[Dataset entries]
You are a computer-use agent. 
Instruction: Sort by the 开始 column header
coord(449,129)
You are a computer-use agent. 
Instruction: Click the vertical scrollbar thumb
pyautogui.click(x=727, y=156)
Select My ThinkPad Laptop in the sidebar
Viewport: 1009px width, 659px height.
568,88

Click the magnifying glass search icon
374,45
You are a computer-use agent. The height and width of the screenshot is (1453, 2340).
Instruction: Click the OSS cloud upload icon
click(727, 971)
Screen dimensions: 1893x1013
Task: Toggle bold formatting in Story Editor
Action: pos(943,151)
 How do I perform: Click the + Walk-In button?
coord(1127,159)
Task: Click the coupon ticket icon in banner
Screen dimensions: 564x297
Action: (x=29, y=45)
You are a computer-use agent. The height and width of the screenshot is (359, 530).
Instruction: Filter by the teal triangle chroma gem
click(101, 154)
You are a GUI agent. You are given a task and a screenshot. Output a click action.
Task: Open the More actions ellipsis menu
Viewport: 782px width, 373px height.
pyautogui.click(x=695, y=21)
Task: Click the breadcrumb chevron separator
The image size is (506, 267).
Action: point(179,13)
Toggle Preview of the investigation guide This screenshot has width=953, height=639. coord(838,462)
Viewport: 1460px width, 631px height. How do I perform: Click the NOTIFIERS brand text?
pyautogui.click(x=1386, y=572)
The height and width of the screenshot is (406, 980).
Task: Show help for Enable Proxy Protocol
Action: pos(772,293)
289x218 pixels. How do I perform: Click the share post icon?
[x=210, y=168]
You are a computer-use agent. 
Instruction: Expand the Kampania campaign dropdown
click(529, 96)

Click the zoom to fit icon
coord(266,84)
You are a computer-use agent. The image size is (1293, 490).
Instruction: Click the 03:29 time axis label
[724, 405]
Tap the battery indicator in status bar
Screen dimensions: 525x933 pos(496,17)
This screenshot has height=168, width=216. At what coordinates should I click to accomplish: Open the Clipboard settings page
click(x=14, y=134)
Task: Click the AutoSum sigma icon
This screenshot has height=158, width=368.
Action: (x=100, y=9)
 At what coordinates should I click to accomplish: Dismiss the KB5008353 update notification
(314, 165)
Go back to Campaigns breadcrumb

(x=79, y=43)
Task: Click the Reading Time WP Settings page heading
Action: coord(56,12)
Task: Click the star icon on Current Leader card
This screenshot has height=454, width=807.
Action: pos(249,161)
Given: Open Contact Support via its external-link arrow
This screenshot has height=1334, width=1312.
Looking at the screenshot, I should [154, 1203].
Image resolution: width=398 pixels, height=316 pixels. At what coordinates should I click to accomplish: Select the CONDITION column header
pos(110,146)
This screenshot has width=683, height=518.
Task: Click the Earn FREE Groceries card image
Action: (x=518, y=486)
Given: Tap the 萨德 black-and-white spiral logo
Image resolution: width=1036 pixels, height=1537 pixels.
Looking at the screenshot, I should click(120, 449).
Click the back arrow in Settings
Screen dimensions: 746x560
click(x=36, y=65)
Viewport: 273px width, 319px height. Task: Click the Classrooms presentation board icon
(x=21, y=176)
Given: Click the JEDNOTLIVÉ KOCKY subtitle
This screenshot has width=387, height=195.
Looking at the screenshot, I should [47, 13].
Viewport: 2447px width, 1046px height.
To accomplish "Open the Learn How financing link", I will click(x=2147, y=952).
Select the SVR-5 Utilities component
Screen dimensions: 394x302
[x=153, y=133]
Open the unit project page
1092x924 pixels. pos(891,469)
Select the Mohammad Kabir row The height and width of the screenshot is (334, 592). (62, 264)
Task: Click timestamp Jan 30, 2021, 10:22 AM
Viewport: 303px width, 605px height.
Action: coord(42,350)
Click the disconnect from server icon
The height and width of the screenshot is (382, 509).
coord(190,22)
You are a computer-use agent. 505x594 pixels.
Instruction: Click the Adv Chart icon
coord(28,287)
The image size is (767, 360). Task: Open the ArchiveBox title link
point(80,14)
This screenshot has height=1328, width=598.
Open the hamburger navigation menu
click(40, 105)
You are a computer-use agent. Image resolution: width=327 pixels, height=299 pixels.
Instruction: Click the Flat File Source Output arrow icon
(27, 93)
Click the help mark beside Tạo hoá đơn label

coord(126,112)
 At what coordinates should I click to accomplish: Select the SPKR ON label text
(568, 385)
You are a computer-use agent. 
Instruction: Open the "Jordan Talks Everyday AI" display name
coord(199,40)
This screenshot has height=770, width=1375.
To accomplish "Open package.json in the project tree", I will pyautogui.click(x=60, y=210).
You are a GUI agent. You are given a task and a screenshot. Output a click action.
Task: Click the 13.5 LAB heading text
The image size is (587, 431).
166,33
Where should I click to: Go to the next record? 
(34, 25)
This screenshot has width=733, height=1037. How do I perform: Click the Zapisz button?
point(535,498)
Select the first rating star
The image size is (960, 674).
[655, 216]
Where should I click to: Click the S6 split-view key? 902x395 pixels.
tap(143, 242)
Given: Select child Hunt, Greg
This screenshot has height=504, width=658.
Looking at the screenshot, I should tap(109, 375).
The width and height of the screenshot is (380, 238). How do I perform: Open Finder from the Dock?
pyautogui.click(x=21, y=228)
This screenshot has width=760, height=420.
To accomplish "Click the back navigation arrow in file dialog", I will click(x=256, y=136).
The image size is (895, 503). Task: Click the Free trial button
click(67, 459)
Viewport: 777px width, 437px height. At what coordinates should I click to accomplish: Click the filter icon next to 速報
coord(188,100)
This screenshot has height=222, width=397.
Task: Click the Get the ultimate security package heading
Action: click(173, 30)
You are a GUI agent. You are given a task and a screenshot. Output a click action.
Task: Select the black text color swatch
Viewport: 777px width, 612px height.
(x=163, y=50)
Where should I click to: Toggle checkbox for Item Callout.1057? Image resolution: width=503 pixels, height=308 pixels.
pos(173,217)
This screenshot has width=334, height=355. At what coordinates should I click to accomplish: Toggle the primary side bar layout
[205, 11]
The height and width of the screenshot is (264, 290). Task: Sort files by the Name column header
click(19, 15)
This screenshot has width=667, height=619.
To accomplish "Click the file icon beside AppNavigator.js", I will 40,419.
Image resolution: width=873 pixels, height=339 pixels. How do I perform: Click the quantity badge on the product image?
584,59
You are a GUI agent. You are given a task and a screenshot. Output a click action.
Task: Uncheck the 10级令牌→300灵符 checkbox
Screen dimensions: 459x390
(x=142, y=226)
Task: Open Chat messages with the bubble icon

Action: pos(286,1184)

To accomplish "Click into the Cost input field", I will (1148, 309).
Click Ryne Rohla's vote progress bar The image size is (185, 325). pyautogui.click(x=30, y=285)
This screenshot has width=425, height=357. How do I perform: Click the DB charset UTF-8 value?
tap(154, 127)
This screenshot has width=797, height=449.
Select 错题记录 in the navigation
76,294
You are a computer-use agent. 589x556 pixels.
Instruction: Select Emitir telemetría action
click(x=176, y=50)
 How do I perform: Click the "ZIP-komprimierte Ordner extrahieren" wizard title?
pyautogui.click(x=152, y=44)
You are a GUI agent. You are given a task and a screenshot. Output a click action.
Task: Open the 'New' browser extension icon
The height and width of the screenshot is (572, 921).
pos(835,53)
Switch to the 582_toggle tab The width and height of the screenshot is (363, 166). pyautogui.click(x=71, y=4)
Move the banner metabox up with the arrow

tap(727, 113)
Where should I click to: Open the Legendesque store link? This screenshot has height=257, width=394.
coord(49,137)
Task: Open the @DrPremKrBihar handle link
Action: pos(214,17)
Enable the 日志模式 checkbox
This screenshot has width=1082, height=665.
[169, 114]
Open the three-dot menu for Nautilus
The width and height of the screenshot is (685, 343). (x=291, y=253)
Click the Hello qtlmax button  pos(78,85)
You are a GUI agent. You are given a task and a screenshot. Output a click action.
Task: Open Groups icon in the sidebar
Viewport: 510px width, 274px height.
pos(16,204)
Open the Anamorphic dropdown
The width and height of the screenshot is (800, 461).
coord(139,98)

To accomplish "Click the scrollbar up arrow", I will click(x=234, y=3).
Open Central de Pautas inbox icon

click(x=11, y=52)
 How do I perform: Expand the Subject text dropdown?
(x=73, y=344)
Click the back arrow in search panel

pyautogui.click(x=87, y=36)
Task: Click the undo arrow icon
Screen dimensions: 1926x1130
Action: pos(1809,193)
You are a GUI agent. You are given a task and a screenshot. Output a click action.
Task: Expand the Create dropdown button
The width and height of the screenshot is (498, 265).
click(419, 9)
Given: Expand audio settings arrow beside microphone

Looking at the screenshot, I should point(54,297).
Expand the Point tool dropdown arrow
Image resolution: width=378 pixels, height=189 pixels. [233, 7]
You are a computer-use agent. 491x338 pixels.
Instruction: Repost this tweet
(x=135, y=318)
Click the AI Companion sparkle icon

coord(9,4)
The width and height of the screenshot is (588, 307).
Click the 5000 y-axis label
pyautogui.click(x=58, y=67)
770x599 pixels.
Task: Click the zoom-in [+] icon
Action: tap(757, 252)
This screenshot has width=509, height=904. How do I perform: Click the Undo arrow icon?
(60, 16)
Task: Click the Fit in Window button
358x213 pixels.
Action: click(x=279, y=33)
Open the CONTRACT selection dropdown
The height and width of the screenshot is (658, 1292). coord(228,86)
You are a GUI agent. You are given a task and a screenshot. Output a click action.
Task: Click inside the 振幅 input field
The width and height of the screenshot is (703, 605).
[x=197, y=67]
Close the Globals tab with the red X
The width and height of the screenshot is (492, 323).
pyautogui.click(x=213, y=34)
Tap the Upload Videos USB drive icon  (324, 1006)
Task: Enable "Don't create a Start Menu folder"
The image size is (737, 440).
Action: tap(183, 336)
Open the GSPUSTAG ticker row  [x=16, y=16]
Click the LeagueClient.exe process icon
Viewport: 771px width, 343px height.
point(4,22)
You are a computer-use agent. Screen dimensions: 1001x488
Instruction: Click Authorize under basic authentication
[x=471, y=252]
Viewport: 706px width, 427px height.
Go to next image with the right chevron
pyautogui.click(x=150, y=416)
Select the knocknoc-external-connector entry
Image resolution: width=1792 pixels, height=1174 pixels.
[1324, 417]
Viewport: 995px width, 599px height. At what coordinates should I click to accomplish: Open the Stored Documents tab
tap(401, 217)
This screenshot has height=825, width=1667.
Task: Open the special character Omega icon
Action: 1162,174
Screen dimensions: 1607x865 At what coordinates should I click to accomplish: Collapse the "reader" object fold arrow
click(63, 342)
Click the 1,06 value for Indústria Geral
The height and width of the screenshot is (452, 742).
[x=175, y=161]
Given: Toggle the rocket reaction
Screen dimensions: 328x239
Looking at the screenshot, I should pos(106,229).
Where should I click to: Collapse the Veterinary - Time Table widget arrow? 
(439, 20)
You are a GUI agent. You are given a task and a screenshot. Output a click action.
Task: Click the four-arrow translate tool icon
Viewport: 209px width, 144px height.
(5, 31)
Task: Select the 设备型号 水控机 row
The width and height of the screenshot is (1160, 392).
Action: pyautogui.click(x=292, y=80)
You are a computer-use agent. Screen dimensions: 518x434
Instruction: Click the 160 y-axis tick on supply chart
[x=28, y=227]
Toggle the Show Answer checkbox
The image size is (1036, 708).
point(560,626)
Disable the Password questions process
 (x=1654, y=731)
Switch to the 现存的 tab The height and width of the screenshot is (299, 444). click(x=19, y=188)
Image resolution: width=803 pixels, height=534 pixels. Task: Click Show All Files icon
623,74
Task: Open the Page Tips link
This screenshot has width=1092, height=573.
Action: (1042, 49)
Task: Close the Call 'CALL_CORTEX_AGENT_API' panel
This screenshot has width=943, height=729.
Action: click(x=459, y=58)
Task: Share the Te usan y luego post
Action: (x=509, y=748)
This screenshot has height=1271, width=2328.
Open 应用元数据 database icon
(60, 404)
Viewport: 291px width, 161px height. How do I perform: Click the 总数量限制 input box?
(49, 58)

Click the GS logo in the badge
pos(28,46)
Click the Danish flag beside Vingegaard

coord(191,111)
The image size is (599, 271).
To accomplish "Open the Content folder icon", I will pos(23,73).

Short problem: Rewrite everything from the line containing "Task: Click the Fit in Window button" down through the line containing "The height and width of the screenshot is (658, 1292)." as a JSON list of strings, with one string per line and any blank lines omitted.

Result of the task:
[
  "Task: Click the Fit in Window button",
  "358x213 pixels.",
  "Action: click(x=279, y=33)",
  "Open the CONTRACT selection dropdown",
  "The height and width of the screenshot is (658, 1292). coord(228,86)"
]